**Assignment**
In the listing below, the lines starting with the line with "Task: Click the Global column header" and going on through the line with "Click the wallet" are to be reproduced exactly, and only those.

= = =

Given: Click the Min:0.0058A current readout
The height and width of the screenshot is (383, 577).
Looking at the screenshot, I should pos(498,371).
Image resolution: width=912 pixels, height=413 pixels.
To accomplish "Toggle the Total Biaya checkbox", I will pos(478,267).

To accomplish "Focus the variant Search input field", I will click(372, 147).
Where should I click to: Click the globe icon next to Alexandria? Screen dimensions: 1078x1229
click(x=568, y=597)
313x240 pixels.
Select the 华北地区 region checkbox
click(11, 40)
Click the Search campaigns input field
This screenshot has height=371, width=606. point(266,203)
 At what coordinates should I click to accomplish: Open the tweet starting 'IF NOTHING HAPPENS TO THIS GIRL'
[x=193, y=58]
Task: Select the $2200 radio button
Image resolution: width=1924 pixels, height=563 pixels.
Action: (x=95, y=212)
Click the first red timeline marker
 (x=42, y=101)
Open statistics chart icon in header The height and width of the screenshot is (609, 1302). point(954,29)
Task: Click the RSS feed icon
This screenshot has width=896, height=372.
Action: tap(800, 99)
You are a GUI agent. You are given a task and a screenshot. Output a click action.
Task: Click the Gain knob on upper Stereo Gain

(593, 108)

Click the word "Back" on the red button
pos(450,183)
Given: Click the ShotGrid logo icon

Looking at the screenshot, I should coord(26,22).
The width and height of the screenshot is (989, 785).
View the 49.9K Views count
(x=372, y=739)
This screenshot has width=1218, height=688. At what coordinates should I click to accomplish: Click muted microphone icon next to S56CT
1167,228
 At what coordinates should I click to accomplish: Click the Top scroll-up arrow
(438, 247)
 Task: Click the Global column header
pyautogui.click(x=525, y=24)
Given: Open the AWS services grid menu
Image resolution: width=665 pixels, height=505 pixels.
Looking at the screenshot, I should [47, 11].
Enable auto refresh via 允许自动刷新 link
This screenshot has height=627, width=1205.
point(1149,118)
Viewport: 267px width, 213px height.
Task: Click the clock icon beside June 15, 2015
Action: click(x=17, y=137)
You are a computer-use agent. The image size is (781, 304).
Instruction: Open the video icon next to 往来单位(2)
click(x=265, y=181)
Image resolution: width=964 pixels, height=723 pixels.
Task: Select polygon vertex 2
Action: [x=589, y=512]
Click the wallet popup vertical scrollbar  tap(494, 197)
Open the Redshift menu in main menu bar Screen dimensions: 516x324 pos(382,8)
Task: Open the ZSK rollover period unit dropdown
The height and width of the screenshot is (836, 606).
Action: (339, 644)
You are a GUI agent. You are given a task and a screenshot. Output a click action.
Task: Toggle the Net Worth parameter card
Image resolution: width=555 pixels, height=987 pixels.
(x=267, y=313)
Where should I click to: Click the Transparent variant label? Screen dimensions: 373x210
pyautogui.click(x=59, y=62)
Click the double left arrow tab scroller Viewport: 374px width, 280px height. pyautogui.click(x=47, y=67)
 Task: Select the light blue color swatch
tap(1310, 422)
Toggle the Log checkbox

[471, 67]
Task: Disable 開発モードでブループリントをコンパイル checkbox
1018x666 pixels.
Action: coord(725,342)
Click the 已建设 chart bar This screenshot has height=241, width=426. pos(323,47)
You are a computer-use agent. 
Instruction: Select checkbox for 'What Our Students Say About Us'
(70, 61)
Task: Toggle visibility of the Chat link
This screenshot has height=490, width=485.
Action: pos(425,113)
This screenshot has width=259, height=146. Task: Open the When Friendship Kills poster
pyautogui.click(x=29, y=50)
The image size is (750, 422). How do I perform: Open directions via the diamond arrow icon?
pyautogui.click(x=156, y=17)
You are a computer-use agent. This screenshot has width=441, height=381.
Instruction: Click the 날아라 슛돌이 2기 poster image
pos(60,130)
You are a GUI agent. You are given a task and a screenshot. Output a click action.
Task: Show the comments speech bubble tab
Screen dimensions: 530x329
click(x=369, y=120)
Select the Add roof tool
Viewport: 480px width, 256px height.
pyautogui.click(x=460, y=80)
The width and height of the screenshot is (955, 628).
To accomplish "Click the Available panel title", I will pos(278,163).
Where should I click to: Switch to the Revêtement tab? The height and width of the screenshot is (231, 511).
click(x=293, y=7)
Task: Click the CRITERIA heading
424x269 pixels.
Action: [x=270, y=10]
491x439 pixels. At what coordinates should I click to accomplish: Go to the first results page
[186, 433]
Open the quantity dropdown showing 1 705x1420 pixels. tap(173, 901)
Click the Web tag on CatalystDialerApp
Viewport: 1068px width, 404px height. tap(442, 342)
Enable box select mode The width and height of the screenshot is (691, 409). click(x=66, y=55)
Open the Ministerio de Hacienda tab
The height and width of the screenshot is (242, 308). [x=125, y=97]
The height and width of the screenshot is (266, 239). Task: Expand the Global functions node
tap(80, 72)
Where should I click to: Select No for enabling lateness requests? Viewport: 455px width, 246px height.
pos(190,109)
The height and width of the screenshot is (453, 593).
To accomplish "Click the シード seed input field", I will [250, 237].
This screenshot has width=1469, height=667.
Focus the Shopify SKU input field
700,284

= = =

**Answer box**
 Task: Click the Global column header
pyautogui.click(x=525, y=24)
Given: Open the AWS services grid menu
Image resolution: width=665 pixels, height=505 pixels.
Looking at the screenshot, I should [47, 11].
Enable auto refresh via 允许自动刷新 link
This screenshot has height=627, width=1205.
point(1149,118)
Viewport: 267px width, 213px height.
Task: Click the clock icon beside June 15, 2015
Action: click(x=17, y=137)
You are a computer-use agent. The image size is (781, 304).
Instruction: Open the video icon next to 往来单位(2)
click(x=265, y=181)
Image resolution: width=964 pixels, height=723 pixels.
Task: Select polygon vertex 2
Action: [x=589, y=512]
Click the wallet popup vertical scrollbar  tap(494, 197)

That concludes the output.